■ LIST OF TASKS
1) Answer these questions from the article on USC's computing initiative:
(a) Whose brainchild is the initiative?
(b) How large was the 2020 philanthropic gift that provided seed funding?
(c) What new unit will serve as a home for advanced computation projects for students and faculty?
2) Please carry on the article about USC's computing initiative, starting right after its final sentence.

■ TEXT EXCERPT
═══

The Huge Philanthropic Gift at the Heart of a Major University Initiative to Advance Computing

PHOTO: HANSON L/SHUTTERSTOCK

With a certain amount of fanfare, the University of Southern California last week announced a school-wide, $1-billion-plus initiative to expand and transform the teaching and study of advanced computing throughout the institution’s programs and curricula. The brainchild of USC President Carol Folt, the initiative reflects the increasing integration of computers in academia and society and the need to educate students in the ethical and responsible use of digital technology, according to the university.

A 2020 philanthropic gift of $260 million — the largest in USC’s history and a big one for academic mega-gifting overall — provided seed funding for the university’s computing initiative. A huge donation toward a splashy new computer science program is par for the course when it comes to university philanthropy, which has often sought to keep schools at the cutting edge of trends like biotech or big data. But this gift is a little different than most, in part because of its unique source — a huge flow of philanthropic dollars following a company sale a few years back.

The scope of the program alone sets it apart. According to the school, the initiative will consolidate technology studies across the campus and includes a new School of Advanced Computing that will serve as a home for advanced computation projects for students and faculty. It also aims to spur research and innovation in advanced computing technologies, including artificial intelligence and machine learning, data science, blockchain and quantum information. USC says the initiative will focus first on three areas of technology that are currently advancing at a fast rate: AI and machine learning software, hardware efficiency and scalability, and big data and quantum computing.

═══

[Collected data entries]
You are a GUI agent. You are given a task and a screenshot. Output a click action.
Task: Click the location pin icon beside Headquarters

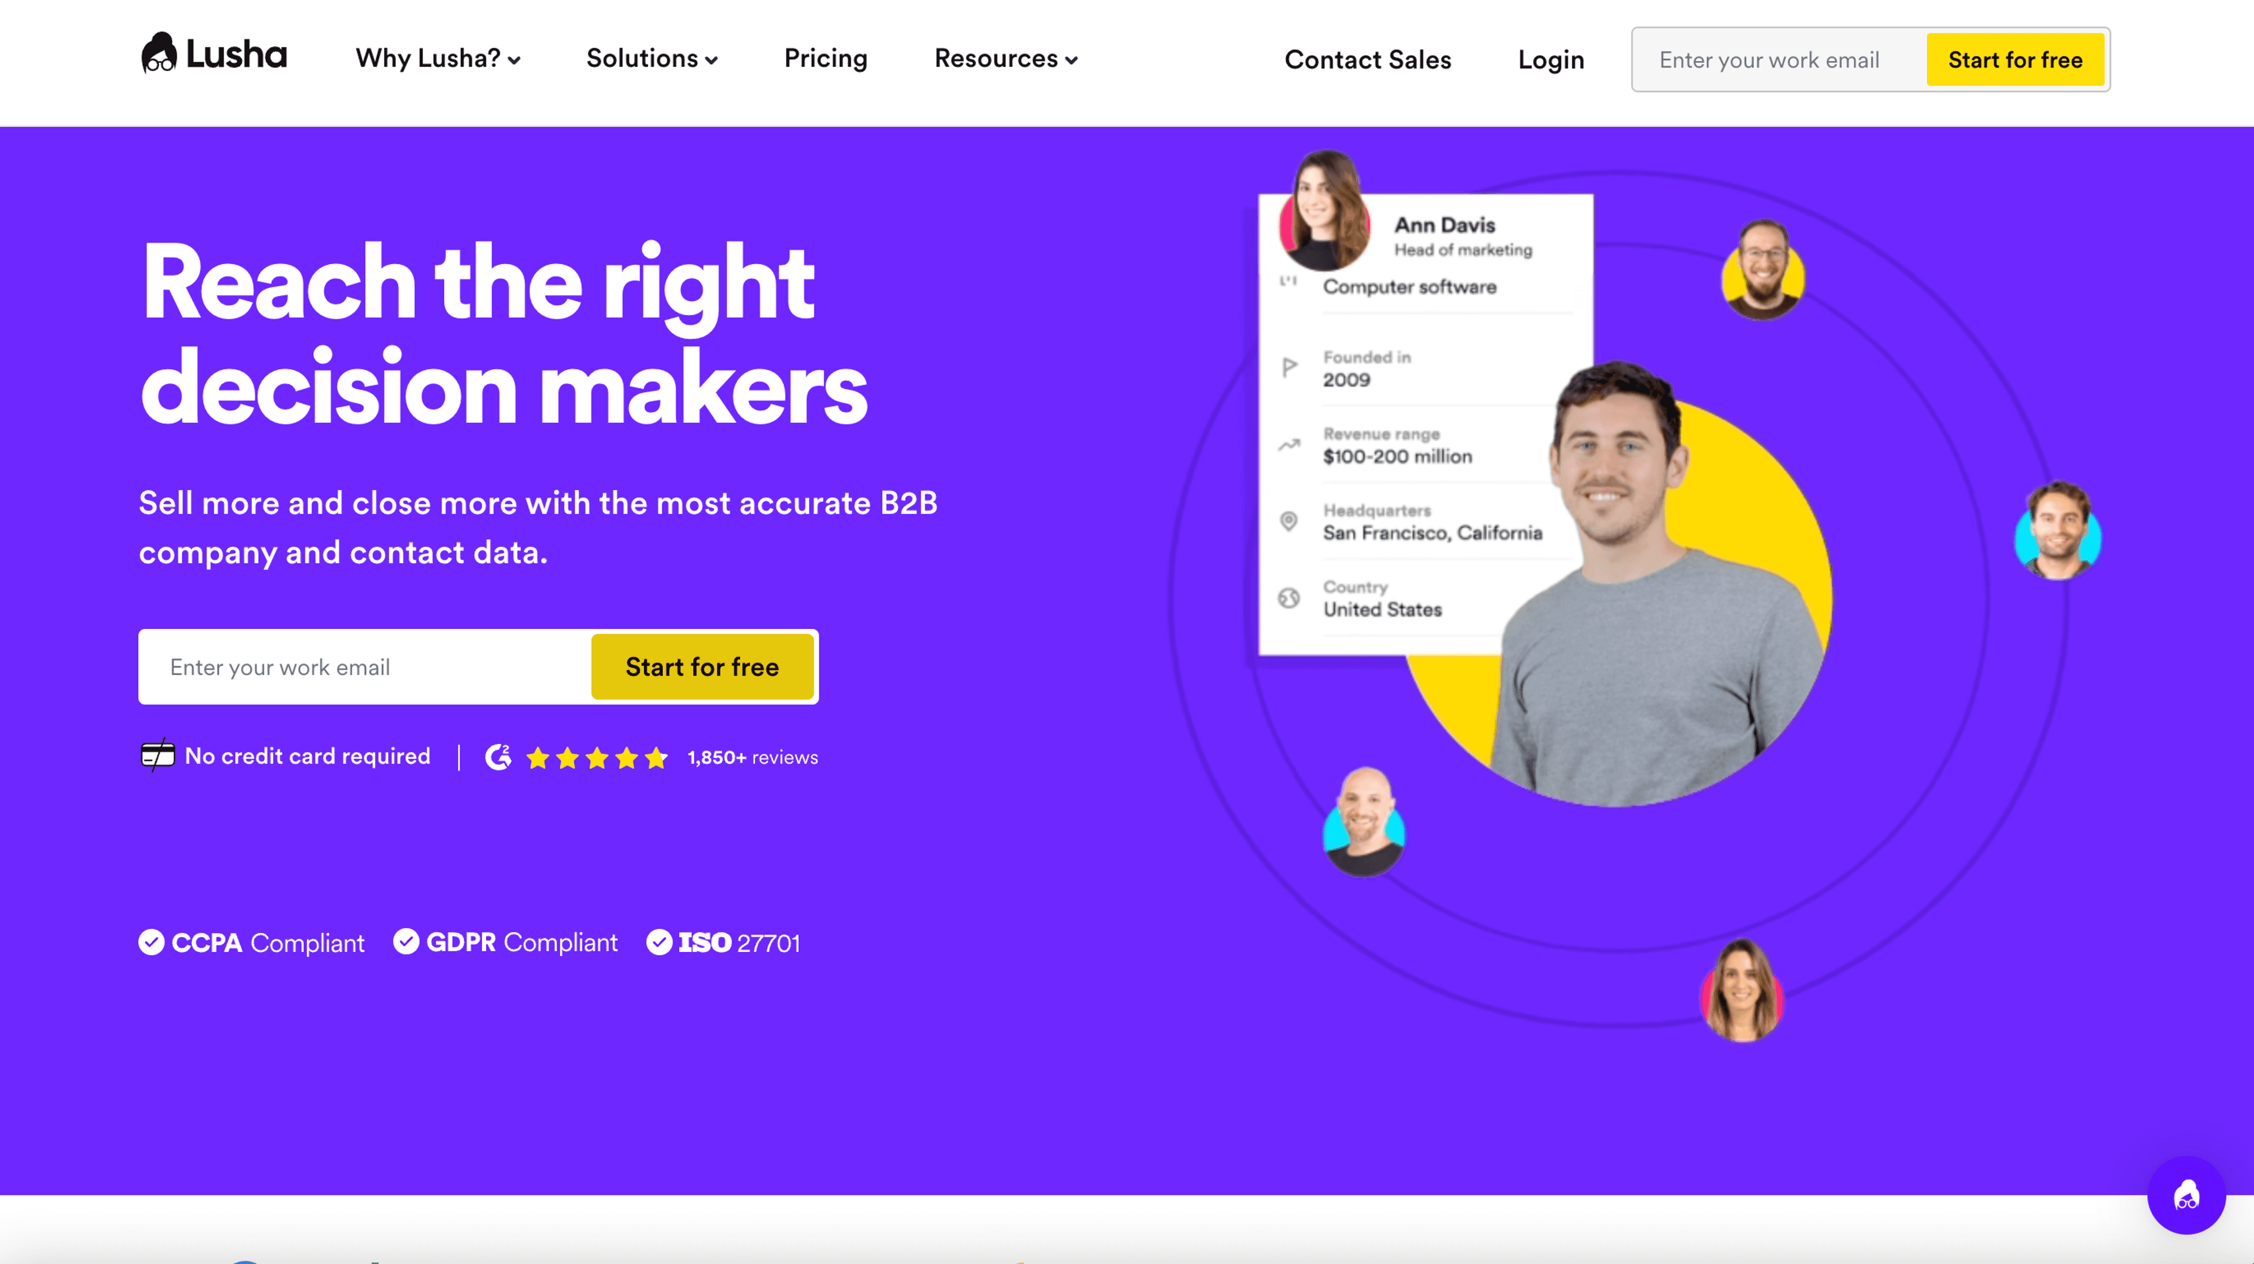tap(1288, 521)
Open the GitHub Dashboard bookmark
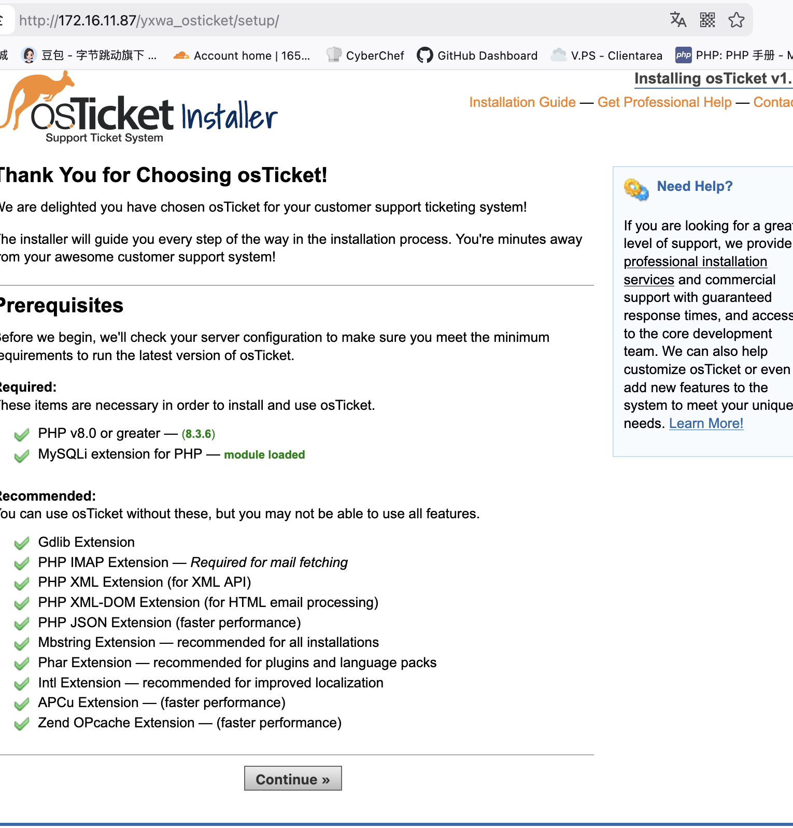Screen dimensions: 793x828 pos(477,56)
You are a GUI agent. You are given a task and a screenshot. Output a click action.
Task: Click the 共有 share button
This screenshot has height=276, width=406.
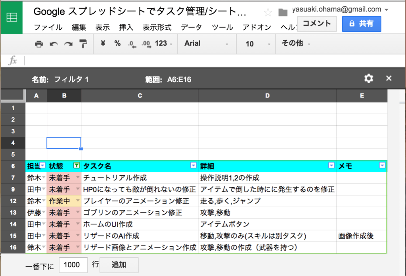[361, 24]
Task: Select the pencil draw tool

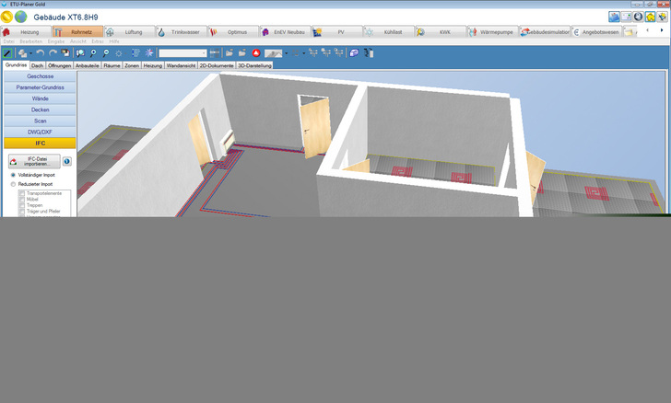Action: pos(8,53)
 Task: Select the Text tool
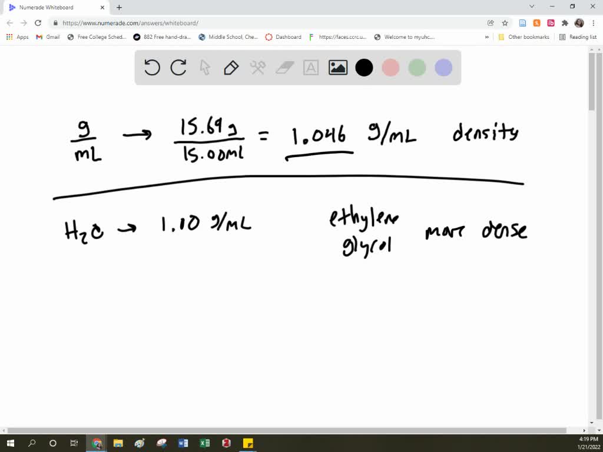click(310, 67)
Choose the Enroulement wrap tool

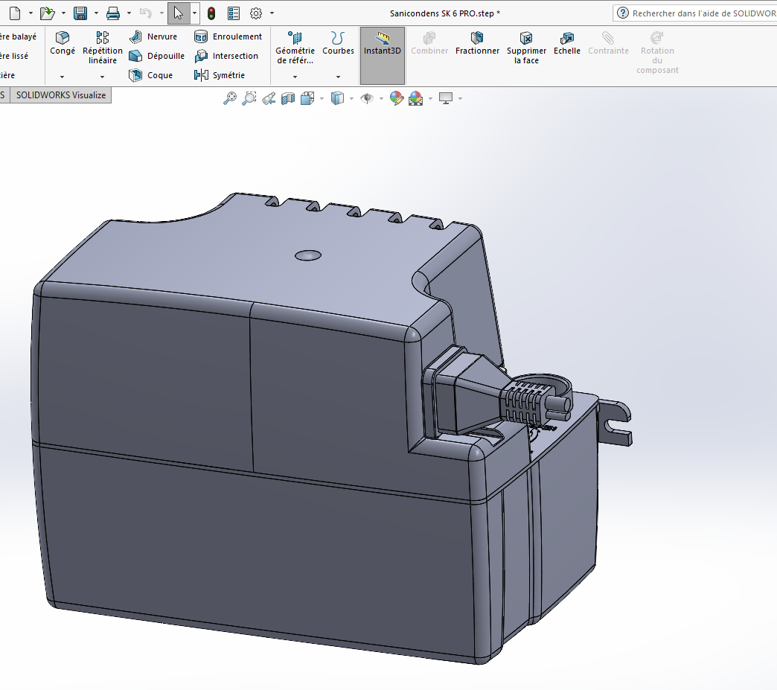(x=228, y=36)

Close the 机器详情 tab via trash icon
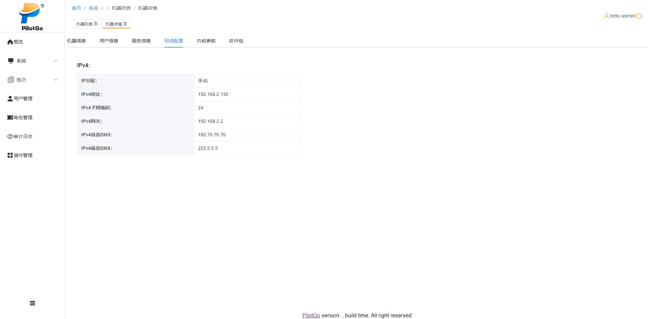click(x=125, y=24)
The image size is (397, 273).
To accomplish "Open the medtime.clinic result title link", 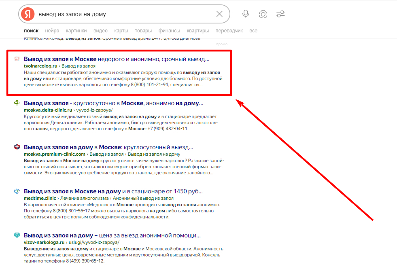I will (x=113, y=191).
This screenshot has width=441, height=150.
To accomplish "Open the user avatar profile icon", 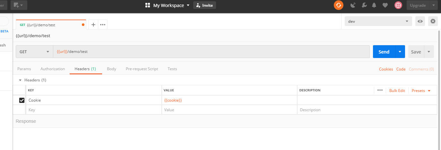I will coord(398,5).
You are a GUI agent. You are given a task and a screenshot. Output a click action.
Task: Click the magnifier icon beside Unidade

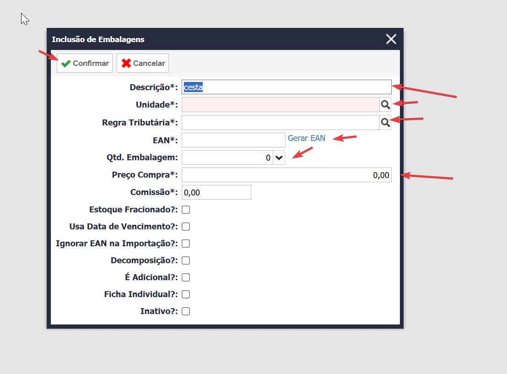[x=385, y=104]
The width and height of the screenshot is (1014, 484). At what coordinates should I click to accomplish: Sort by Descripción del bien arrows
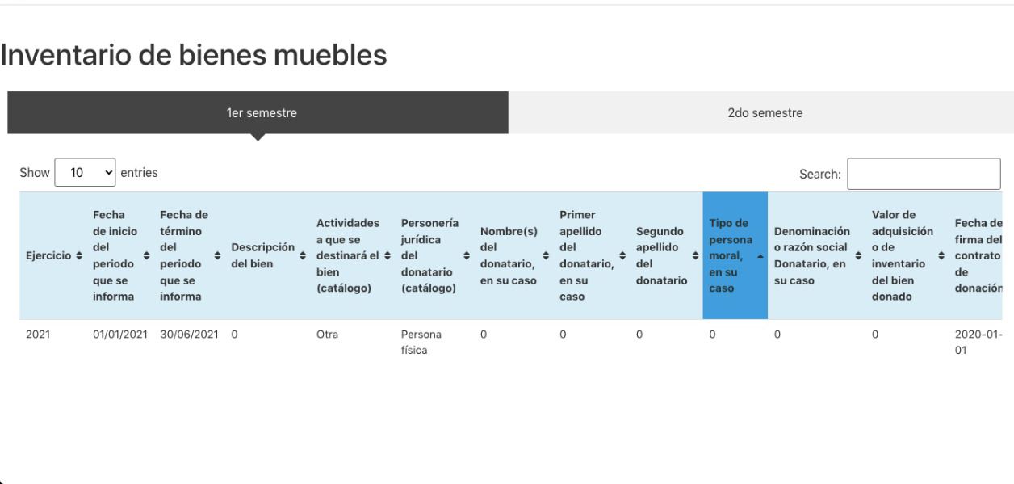[302, 256]

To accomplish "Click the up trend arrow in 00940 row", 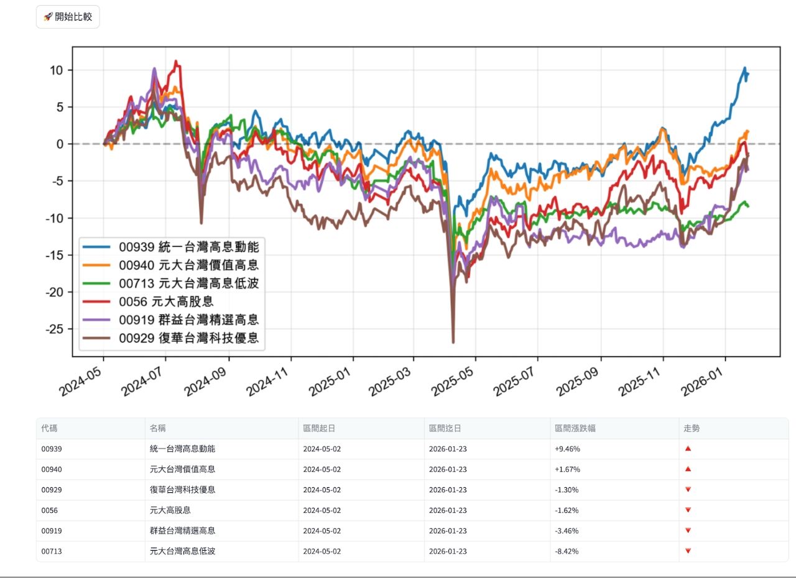I will (688, 469).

═══

■ ANSWERS BELOW
1)
(a) USC President Carol Folt
(b) $260 million
(c) A new School of Advanced Computing

2)
It may come as a surprise to some that USC has one of the largest computer science faculties in the country and is one of the leading conferrers of undergraduate and graduate degrees in computer technology. But every discipline today requires a level of digital fluency, says USC, so students in all the university’s schools will be exposed to training in data analytics, coding and ethics, and related tech topics.

When complete, the new advanced computing school, complete with new buildings and a new “Silicon Beach” campus in the Los Angeles tech corridor, and the increased support for technology across campus departments and programs will presumably boost that standing further. The effort will also connect with the tech industry presence in L.A. and provide coding and other educational opportunities for young people in the community.

“Our idea is that we’re helping to insert the backbone for technology and ethical thinking about technology — not just in the computational sciences, but in the computational advances taking place in all fields,” Folt told me.

So where did the money come from? The $260 million gift to USC from the Lord Foundation of California was actually one of a chorus of Lord-related mega-donations around the country, all stemming from the same corporate source.

The origins of the funding trace back a century to industrialist Hugh Lord, who, in 1924, founded the Lord Corporation, which was successful in manufacturing and technology. Lord’s son Thomas took over in the early 1950s. In 2019, the Lord Corporation was sold to Parker Hannifin Corporation for more than $3.6 billion, and through a trust that Thomas had set up, approximately $1 billion of the sale proceeds were transferred to four foundations: the Lord Foundation of California, which donated the money to USC; the Lord Foundation of Massachusetts, which benefitted MIT; the Lord Foundation of North Carolina, which funded Duke University; and the Lord Foundation of Ohio, which supported the Cleveland Clinic.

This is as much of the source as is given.